### TASK ITEM
Write out only the lines from the line containing "1280x720 pixels. Task: Open" to the end of the listing below, both included, exactly as they stand. Drop the pictures.
PROVIDED INFORMATION section start
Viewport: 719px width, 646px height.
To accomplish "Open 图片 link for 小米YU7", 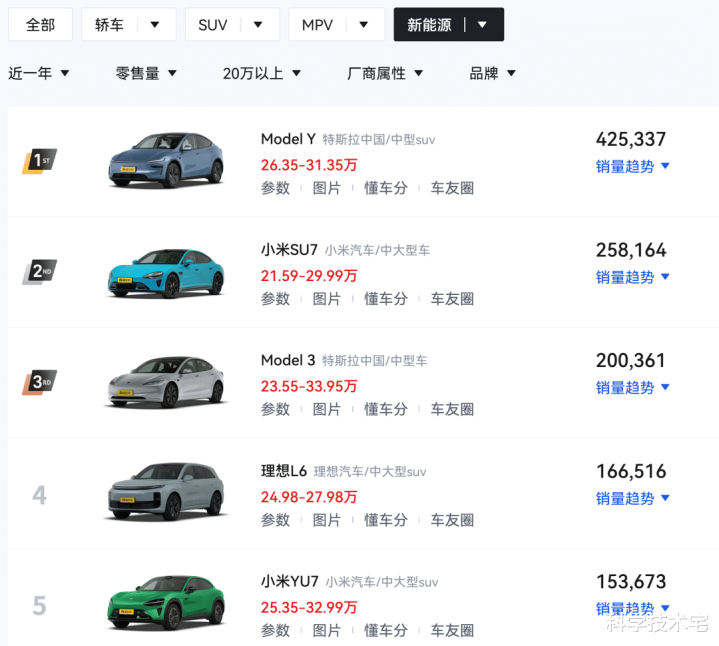I will tap(327, 631).
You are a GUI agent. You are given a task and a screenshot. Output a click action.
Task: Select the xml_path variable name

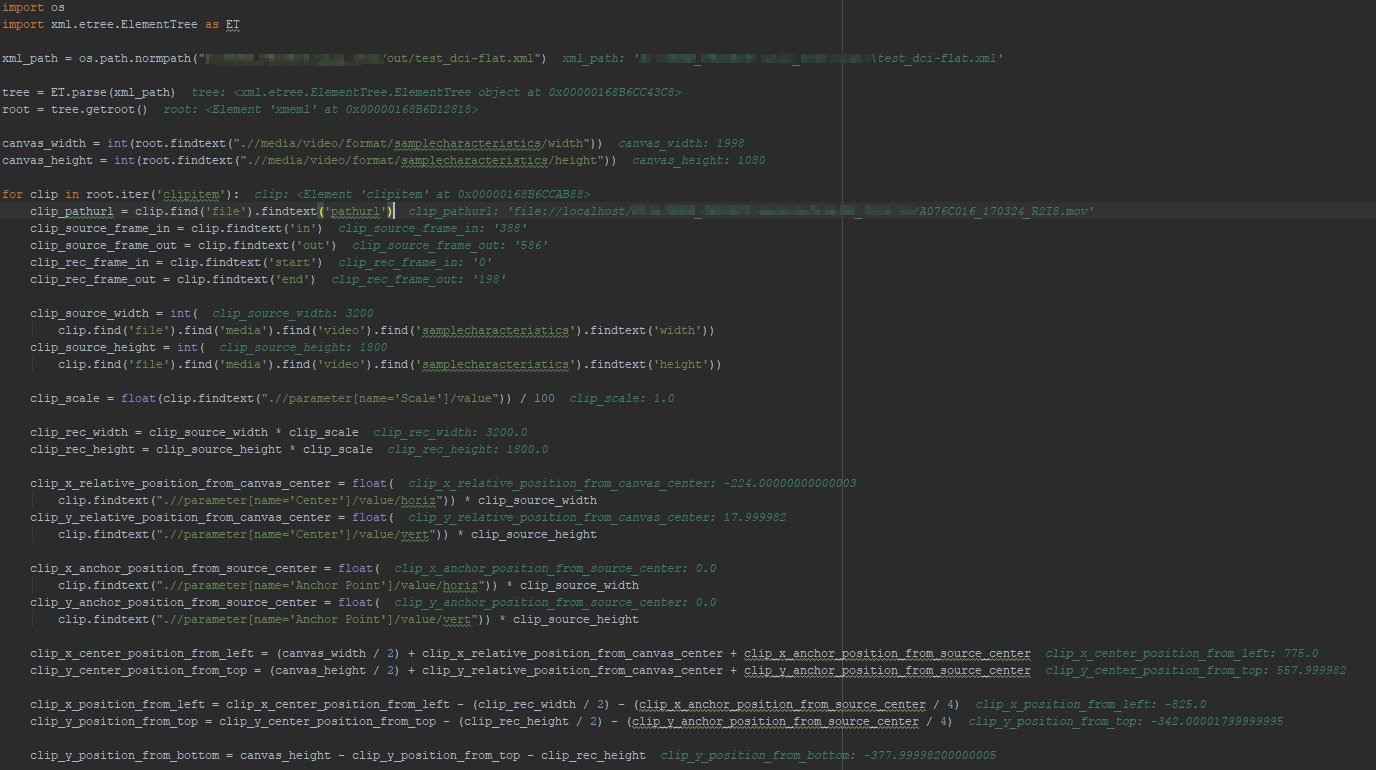31,57
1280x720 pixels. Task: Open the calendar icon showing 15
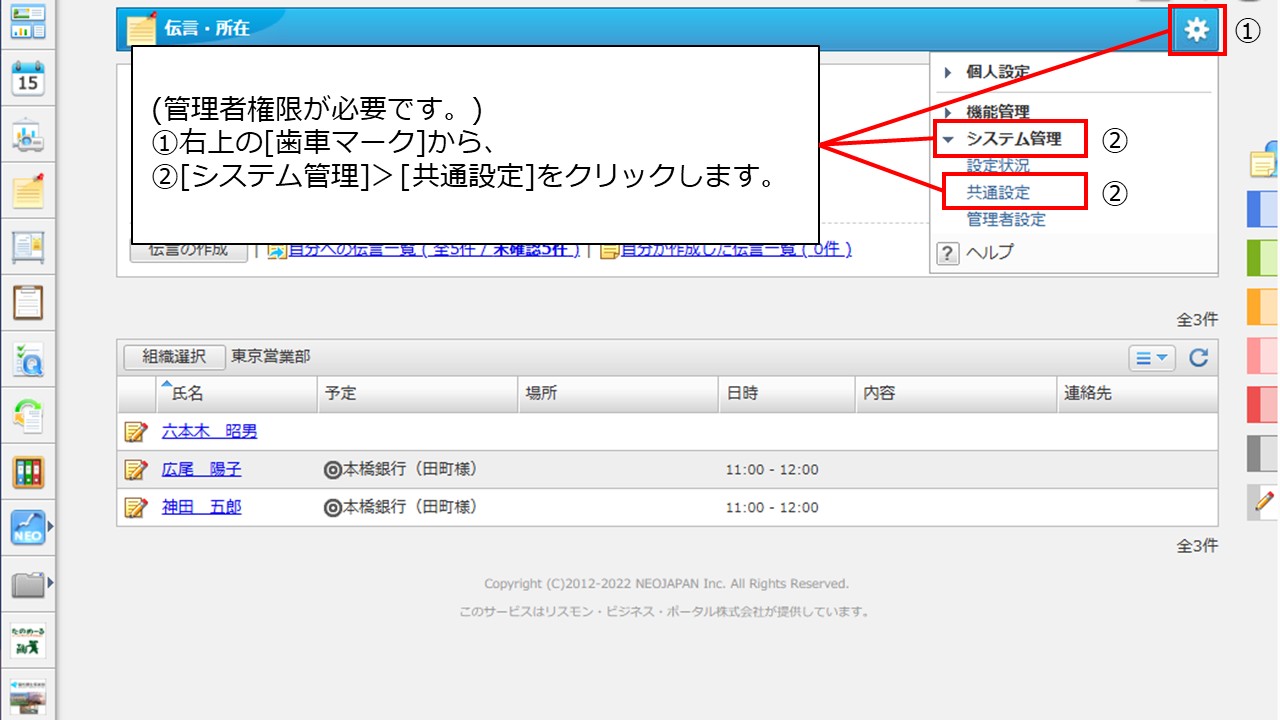[x=28, y=78]
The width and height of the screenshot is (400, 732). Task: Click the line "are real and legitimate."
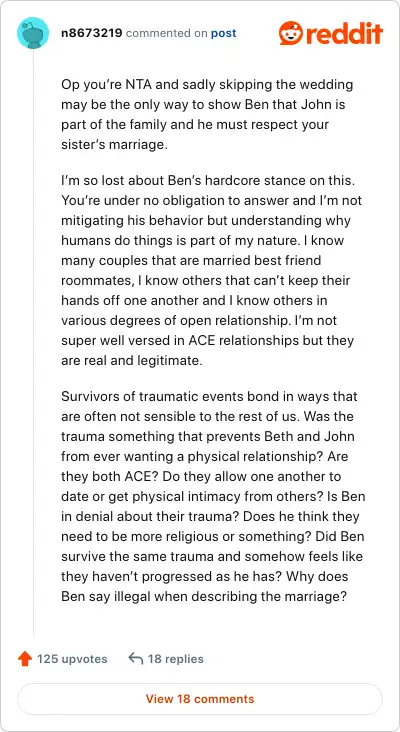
PROVIDED INFORMATION section end
### RESULT FOR THIS TASK
1280x720 pixels. Task: Open the calendar icon showing 15
[x=28, y=78]
The width and height of the screenshot is (400, 732). Task: Click the line "are real and legitimate."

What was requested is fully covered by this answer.